◆ To be done: Retype the portion of the board report on the share capital increase between "As approved in" and "or adjourned meeting.", inclusive.

◆ Reading passage:
....

As approved in the meeting of the Board of Directors held on May 21, 2026.
To the Extraordinary General Meeting of the Shareholders dated June 11, 2026, including any repeat, postponed or adjourned meeting.
On the sole item of the agenda “Increase in the share capital of the Company in accordance with Article 24, paragraph 1, item b) of Law 4548/2018 up to an amount of €530,000,000.00. Abolition of pre-emptive rights of existing shareholders, in accordance with Article 27 paragraph 1 of Law 4548/2018. Authorization to the Board of Directors of the Company to increase the share capital of the Company, determine the terms of the share capital increase, as well as the manner and other terms for the offering of the shares to be issued.”
Dear Shareholders,
The Company owns 51% of the paid-up share capital of the company under the corporate name “Independent Power Transmission Operator (IPTO) S.A.” (“IPTO S.A.”).

....

[Stored data]
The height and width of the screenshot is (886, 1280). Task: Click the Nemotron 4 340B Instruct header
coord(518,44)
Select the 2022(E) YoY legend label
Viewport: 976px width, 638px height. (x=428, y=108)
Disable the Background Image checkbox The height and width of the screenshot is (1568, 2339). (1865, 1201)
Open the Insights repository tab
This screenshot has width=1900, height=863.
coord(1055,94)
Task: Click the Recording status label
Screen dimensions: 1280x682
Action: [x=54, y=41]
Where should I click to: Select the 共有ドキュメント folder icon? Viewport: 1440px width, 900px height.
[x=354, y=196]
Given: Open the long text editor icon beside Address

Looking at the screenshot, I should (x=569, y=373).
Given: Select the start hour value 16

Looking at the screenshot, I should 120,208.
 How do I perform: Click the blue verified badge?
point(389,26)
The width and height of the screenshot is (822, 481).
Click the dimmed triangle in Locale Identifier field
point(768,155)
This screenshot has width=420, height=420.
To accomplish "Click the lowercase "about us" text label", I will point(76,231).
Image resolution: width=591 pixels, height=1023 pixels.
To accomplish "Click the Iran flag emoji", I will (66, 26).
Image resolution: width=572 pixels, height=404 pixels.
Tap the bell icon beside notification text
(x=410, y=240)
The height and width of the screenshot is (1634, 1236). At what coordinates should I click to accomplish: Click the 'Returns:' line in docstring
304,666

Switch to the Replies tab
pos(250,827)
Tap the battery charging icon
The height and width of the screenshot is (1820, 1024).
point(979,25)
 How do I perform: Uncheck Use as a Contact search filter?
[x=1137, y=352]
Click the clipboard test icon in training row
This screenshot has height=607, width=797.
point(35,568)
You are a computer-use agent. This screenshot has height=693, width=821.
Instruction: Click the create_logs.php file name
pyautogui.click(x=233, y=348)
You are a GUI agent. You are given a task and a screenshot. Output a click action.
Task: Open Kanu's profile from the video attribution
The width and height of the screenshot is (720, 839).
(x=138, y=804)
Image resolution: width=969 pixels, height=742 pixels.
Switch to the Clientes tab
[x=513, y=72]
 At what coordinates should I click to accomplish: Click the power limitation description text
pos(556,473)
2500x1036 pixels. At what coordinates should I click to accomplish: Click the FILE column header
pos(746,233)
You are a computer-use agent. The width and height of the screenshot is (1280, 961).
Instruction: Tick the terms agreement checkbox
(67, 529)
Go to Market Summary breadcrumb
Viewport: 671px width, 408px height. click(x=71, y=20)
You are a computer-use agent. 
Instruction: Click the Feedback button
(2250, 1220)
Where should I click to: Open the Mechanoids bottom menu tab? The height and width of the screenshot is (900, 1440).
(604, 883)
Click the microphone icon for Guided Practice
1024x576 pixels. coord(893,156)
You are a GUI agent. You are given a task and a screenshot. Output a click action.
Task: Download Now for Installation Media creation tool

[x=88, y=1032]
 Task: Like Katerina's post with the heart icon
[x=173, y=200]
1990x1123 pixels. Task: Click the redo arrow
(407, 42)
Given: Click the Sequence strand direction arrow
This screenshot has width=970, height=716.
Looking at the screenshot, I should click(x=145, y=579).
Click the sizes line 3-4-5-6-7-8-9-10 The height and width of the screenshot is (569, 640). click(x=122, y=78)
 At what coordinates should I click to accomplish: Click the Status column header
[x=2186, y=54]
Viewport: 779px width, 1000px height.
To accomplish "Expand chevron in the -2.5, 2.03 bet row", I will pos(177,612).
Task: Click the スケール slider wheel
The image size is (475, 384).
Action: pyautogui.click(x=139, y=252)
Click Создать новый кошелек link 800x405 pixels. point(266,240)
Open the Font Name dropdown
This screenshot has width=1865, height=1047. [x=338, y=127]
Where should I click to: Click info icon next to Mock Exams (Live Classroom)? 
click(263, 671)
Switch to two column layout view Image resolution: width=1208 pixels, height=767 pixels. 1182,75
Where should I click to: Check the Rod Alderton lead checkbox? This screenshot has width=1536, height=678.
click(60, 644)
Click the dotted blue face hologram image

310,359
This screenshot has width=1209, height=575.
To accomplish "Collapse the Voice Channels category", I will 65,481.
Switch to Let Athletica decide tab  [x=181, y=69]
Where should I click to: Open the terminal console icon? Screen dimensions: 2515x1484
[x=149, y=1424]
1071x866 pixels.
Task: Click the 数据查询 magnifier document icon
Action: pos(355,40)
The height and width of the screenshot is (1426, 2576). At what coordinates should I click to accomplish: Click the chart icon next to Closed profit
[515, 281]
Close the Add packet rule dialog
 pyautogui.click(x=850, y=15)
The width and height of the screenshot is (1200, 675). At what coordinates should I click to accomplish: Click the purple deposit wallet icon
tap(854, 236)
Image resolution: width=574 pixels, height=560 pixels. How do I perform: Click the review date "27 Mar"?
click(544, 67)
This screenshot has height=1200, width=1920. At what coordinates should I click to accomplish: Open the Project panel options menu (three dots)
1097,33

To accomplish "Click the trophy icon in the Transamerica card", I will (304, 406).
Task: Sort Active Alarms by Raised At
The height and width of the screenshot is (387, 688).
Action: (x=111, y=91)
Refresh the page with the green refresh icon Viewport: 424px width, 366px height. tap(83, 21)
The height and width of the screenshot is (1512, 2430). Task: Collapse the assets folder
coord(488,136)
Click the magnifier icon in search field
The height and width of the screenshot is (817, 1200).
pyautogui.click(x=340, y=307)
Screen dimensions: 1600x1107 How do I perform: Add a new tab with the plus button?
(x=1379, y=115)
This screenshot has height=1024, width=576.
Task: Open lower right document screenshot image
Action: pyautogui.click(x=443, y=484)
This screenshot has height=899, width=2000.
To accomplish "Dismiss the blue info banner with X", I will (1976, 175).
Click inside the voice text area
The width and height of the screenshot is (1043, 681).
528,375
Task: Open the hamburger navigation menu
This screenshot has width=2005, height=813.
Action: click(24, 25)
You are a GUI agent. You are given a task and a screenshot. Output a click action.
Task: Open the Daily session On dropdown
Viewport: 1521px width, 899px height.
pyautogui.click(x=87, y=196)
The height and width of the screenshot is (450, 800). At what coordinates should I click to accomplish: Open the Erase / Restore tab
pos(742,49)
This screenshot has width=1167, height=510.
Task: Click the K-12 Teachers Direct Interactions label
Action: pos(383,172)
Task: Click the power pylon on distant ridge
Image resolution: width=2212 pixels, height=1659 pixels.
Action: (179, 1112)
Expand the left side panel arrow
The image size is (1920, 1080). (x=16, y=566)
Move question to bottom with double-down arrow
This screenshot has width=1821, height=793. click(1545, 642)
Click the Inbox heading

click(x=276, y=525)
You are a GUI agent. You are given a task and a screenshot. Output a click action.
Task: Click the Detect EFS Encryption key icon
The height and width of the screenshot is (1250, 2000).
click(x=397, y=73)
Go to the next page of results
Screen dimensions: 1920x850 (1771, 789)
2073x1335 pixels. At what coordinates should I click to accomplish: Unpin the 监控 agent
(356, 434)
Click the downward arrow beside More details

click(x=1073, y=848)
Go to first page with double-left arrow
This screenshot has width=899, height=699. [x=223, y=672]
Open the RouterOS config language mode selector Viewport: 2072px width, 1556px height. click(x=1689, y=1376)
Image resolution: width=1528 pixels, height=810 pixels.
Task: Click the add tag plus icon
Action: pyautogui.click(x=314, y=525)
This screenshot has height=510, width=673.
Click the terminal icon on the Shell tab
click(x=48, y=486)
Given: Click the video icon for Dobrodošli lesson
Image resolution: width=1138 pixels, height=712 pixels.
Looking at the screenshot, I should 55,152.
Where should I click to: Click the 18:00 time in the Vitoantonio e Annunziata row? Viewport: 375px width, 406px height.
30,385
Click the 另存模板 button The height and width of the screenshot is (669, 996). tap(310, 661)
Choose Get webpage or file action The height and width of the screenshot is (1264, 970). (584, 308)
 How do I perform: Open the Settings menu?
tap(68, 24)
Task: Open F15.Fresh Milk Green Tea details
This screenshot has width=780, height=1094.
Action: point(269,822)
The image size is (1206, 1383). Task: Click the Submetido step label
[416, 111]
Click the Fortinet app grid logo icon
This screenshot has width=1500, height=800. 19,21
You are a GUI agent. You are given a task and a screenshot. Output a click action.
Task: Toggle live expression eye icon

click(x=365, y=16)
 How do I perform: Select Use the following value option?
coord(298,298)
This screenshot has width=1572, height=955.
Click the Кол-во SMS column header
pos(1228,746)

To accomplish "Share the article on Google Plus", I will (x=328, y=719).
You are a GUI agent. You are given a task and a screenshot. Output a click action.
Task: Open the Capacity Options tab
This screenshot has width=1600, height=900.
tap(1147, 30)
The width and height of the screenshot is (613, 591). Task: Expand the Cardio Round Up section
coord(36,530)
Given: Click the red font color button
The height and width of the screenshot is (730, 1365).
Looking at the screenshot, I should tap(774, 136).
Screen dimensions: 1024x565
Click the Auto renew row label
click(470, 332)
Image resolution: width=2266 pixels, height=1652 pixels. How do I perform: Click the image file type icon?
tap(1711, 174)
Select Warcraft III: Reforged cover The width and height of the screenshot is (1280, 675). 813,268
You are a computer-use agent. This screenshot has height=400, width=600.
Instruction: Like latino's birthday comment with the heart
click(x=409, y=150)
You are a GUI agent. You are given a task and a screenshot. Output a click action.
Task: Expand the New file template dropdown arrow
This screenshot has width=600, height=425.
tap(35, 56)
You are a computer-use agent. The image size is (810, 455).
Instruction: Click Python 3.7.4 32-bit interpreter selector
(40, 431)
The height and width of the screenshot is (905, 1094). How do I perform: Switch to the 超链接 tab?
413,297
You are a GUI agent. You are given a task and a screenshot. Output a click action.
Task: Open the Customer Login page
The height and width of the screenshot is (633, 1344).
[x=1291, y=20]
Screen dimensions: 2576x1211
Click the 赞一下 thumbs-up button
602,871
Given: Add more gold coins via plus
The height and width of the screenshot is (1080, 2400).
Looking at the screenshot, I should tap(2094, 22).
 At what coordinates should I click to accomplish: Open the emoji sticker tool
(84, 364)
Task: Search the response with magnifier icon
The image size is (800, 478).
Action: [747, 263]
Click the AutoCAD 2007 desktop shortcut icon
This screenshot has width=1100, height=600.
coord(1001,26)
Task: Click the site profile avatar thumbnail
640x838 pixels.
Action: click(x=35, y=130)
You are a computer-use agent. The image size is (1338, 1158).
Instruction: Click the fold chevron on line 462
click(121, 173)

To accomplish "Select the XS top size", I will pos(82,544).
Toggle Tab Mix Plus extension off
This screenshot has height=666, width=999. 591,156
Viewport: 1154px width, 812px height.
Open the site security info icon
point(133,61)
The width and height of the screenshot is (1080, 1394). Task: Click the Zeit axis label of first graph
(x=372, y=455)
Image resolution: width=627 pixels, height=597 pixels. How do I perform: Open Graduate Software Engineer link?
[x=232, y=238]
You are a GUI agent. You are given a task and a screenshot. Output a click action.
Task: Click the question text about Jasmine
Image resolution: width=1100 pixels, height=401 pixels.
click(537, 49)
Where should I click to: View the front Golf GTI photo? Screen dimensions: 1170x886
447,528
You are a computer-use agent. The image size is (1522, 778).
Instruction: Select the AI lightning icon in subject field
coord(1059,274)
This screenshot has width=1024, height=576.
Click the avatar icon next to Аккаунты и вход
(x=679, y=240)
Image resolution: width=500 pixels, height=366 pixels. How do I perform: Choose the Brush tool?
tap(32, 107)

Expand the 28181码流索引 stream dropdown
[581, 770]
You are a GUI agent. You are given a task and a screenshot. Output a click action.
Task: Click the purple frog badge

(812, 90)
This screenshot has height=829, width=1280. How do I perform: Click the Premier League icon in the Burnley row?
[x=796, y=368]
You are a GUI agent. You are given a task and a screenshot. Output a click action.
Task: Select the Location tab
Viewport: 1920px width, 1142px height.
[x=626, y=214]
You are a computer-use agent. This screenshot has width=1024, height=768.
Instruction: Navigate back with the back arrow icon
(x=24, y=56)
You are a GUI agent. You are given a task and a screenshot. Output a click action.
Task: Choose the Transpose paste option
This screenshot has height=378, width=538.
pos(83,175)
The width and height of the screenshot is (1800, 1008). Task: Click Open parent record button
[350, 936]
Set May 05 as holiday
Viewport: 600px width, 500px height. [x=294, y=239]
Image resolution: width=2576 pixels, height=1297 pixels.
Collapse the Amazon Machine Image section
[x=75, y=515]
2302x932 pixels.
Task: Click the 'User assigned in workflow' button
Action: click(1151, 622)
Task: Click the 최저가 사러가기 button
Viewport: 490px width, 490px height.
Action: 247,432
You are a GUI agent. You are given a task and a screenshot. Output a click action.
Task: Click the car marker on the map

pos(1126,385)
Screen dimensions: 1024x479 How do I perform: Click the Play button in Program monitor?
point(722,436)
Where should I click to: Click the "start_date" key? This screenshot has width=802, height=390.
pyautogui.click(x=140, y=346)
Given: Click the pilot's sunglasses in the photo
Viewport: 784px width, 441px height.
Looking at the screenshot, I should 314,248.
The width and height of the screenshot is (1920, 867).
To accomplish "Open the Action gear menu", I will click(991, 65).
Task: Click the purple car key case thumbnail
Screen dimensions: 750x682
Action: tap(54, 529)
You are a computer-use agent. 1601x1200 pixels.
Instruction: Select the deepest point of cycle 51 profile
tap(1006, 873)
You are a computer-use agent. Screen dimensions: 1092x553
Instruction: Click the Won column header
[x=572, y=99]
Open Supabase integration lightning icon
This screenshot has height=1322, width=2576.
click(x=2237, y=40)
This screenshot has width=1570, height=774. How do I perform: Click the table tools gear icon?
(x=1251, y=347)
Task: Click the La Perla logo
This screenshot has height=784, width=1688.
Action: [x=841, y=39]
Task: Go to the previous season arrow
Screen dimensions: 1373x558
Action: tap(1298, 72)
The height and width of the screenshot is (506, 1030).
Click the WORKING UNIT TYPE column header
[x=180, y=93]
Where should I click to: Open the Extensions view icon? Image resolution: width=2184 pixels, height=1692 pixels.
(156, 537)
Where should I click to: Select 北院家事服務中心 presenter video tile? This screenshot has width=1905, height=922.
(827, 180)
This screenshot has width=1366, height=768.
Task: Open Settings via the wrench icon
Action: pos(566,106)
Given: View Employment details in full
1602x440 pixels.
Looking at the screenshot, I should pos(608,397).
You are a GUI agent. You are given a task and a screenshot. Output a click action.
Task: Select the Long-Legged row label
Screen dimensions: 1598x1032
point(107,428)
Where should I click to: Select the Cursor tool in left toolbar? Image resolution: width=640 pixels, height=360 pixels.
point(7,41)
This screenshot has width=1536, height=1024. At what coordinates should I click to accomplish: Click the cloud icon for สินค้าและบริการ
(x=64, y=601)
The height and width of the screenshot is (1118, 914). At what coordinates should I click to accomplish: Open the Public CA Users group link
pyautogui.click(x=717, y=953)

....

◆ Correct response:
As approved in the meeting of the Board of Directors held on May 21, 2026.
To the Extraordinary General Meeting of the Shareholders dated June 11, 2026, including any repeat, postponed or adjourned meeting.